Almost half of Colorado households have incomes of less than $75,000. Housing policy must not forget them.

The Colorado Futures Center recently released Housing Affordability Update: Focusing on Where the Need is Greatest. This update, funded by the Colorado Health Foundation, refreshes the Center’s pre-pandemic work exploring factors affecting affordability in Colorado. With an expanded focus on the housing economy, this research finds that even as the housing markets statewide are normalizing after COVID, the almost half of Colorado households earning $75,000 or less remain significantly, and increasingly, housing cost burdened.

Most housing analysts consider a housing market healthy when vacancy rates hover around 5%, allowing for the necessary inventory and churn to accommodate movers and entrants into the market. Our analysis shows the Colorado and Denver metro markets recovering from the Great Recession supply constraints and approaching 5% vacancy just as COVID hit, seizing the market and resulting in soaring prices. The largest increases in the history of the Case-Shiller Housing Price Index for Denver occurred during and in the immediate aftermath of the pandemic.

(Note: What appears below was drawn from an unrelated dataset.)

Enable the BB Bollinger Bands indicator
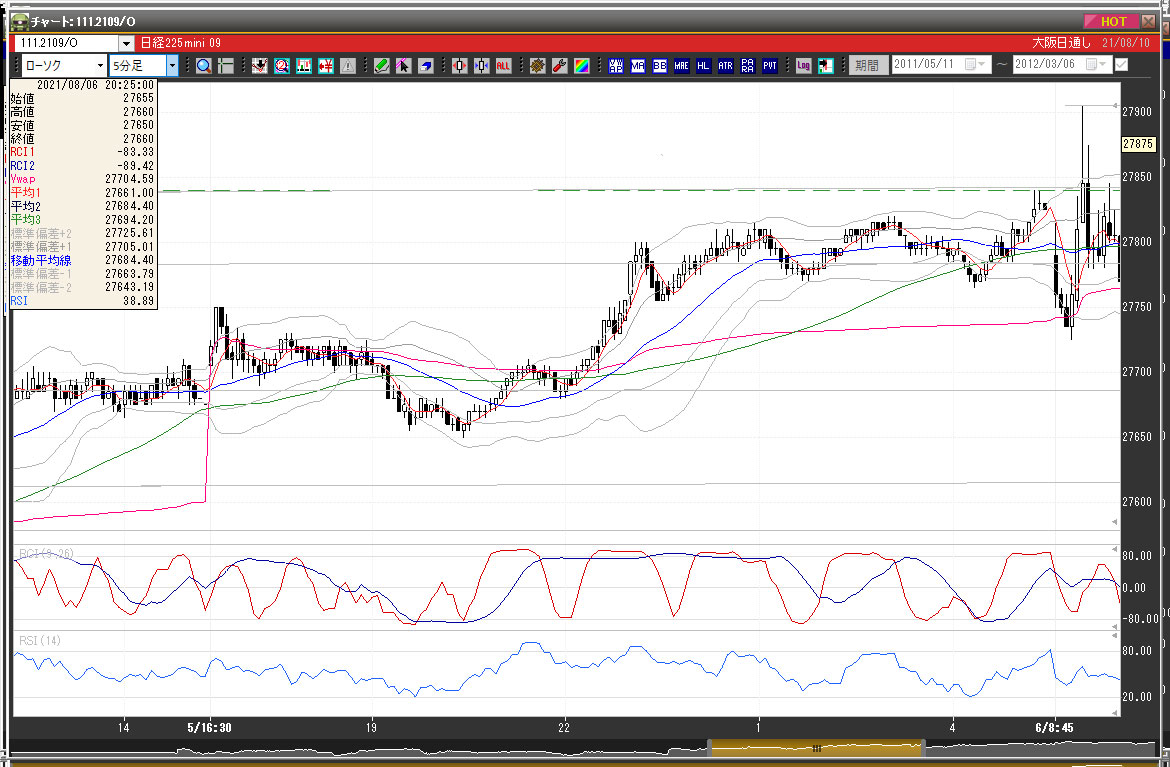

Of late, however, with the reopening of the post-pandemic economy and the continuing increase in supply of housing units, the market is showing signs of normalizing. Housing price increases moderated in many submarkets, slowing the extraordinary rates of growth experienced during the pandemic. And, in our models, estimated vacancy rates continue and are projected to remain over 5%. This should modestly ease the challenge for many households, particularly those earning twice the median income. Our analysis shows that in most markets a household income of twice the median (just under $165,000 statewide) supports between 80 and 90% of the housing inventory by assessor value.

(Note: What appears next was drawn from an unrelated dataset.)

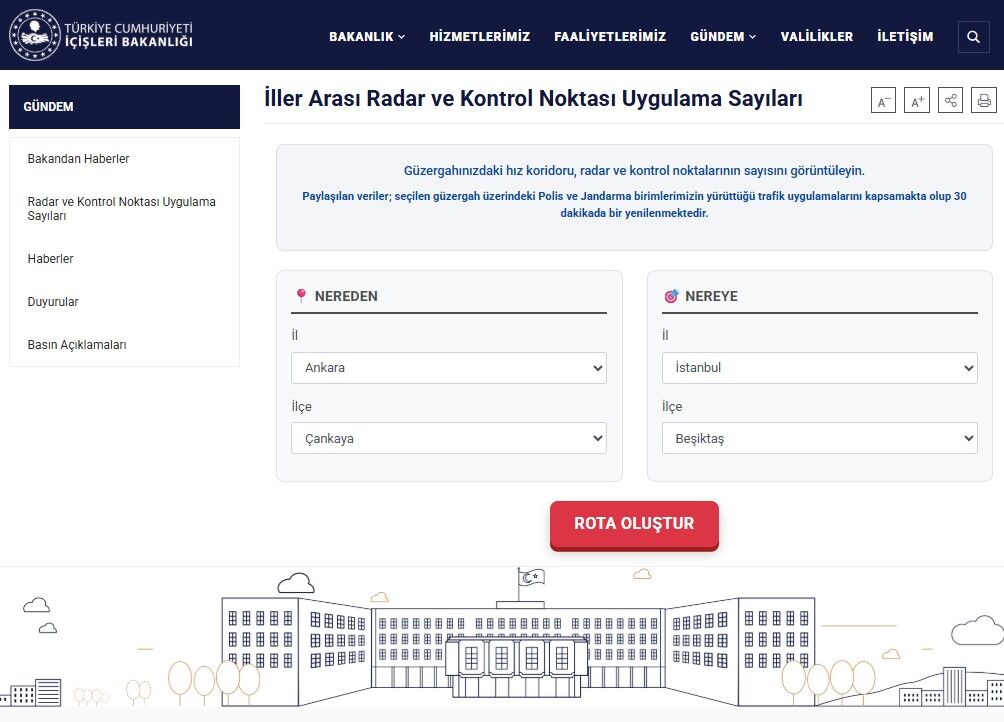Open HİZMETLERİMİZ in top navigation
The width and height of the screenshot is (1004, 722).
tap(479, 37)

For households at the median or below, however, the affordability challenge remains acute. In 2021, 47% of Colorado households had incomes of $75,000 or less and housing options for those households are far more limited. Small and medium multi-family units, often a significant source of housing for lower income households, have seen negligent production in a Denver metro market that in the second half of the 2010s largely produced large multi-family developments. The significant lack of options for households earning $75,000 or less has left approximately 650,000 households statewide facing significant levels of housing cost burden, costing the Colorado economy approximately $5.6 billion in foregone spending (just over $8,600 per household).

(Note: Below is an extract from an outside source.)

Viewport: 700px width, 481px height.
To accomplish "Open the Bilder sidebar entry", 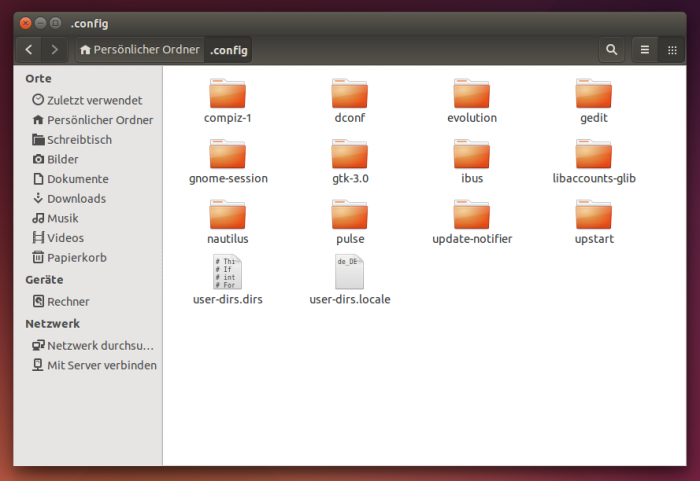I will point(62,159).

According to Phyllis Resnick, the Center’s executive director and a co-author of the report, “for lower income households, the cost-burdened profile has deteriorated since 2010. These households must be front and center in all housing policy conversations.”

About the Colorado Futures Center

The Colorado Futures Center is a 501(c)(3) organization out of the Colorado State University System that is dedicated to research and evaluation that informs fiscal and public policy issues impacting community and state economic health and quality of life.